Textauszug:
▼

Stadt Bottrop: Hürden für eine Ablehnung sind sehr hoch
Wie eine Stadtsprecherin bestätigt, will die Stadtverwaltung zu den aktuellsten Plänen eine Stellungnahme abgeben. Was konkret zum Windrad auf Bottrops höchster Halde kommuniziert wird, müsse aber zunächst verwaltungsintern abgestimmt und wiederum politisch beschlossen werden.
Angekündigt hatte der RVR die Pläne bei der Stadt Bottrop laut eigenen Aussagen bereits vor einigen Monaten. Am 21. März 2024 soll ein informelles Gespräch mit der Verwaltung stattgefunden haben, schreibt der er in seiner Begründung zur Planungsänderung. Ein förmliches Beteiligungsverfahren zu den Entwürfen soll am 20. Januar beginnen. Zuvor will sich der RVR nicht zu konkreten Plänen äußern. Vonseiten der Stadt heißt es, dass das Verfahren noch 2025 abgeschlossen werden soll.
Die Stadtsprecherin weist zudem darauf hin: „Wenn am Ende das Windenergiegebiet auf der Halde ausgewiesen würde, müsste ein Antrag nach Bundesimmissionsschutzgesetz gestellt und durch die Stadt Bottrop genehmigt werden. Innerhalb eines Windenergiegebietes sind die Hürden für eine Ablehnung allerdings sehr hoch.“
Bottrops Oberbürgermeister Bernd Tischler hat als Planungsausschussvorsitzender beim RVR von den Plänen gewusst. Beim Jahresgespräch in der WAZ-Redaktion kurz vor Weihnachten äußerte er sich zur möglichen Windkraftanlage nicht. Auf Anfrage hat der OB keine aktuelle Stellungnahme abgegeben.
Für die Pläne im gesamten RVR-Gebiet gibt es zur „1. Änderung des Regionalplans Ruhr - Windenenergie“ eine digitale Informationsveranstaltung, zu der man sich auf der Website unter www.rvr.ruhr unter dem Bereich „Aktuelles“ online anmelden kann. Die Veranstaltung findet am 17. Januar um 14 Uhr statt.

▲

Datenauszug:
▼

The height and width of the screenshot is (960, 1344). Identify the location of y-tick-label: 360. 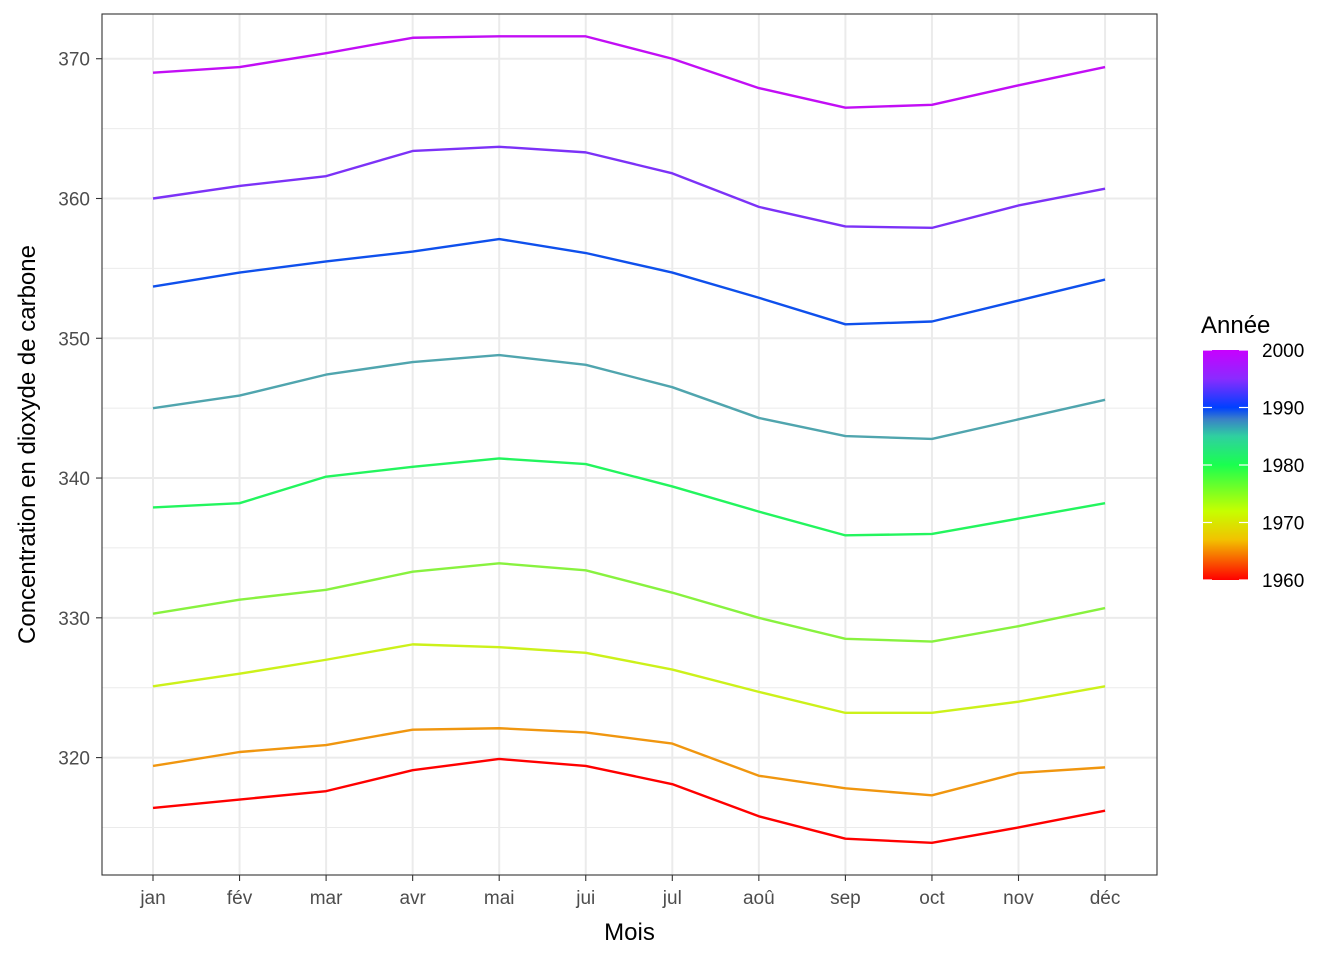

▲

Fragen zum Text:
[1] Wann soll laut dem Textauszug das förmliche Beteiligungsverfahren zu den Entwürfen beginnen?
[2] Fasse den Absatz im Textauszug, der mit „Bottrops Oberbürgermeister Bernd Tischler“ beginnt, als kurze Liste zusammen und behalte dabei die wichtigsten Fakten bei.
[3] Schreib aus dem Textauszug die Stelle ab, die bei den Worten „Die Stadtsprecherin weist“ anfängt, und hör nach „aktuelle Stellungnahme abgegeben.“ auf.

Antworten:
[1] Am 20. Januar.

[2]
- Oberbürgermeister Bernd Tischler wusste als Planungsausschussvorsitzender beim RVR von den Plänen.
- Beim Jahresgespräch in der WAZ-Redaktion kurz vor Weihnachten äußerte er sich nicht zur möglichen Windkraftanlage.
- Auf Anfrage gab er keine aktuelle Stellungnahme ab.

[3]
Die Stadtsprecherin weist zudem darauf hin: „Wenn am Ende das Windenergiegebiet auf der Halde ausgewiesen würde, müsste ein Antrag nach Bundesimmissionsschutzgesetz gestellt und durch die Stadt Bottrop genehmigt werden. Innerhalb eines Windenergiegebietes sind die Hürden für eine Ablehnung allerdings sehr hoch.“
Bottrops Oberbürgermeister Bernd Tischler hat als Planungsausschussvorsitzender beim RVR von den Plänen gewusst. Beim Jahresgespräch in der WAZ-Redaktion kurz vor Weihnachten äußerte er sich zur möglichen Windkraftanlage nicht. Auf Anfrage hat der OB keine aktuelle Stellungnahme abgegeben.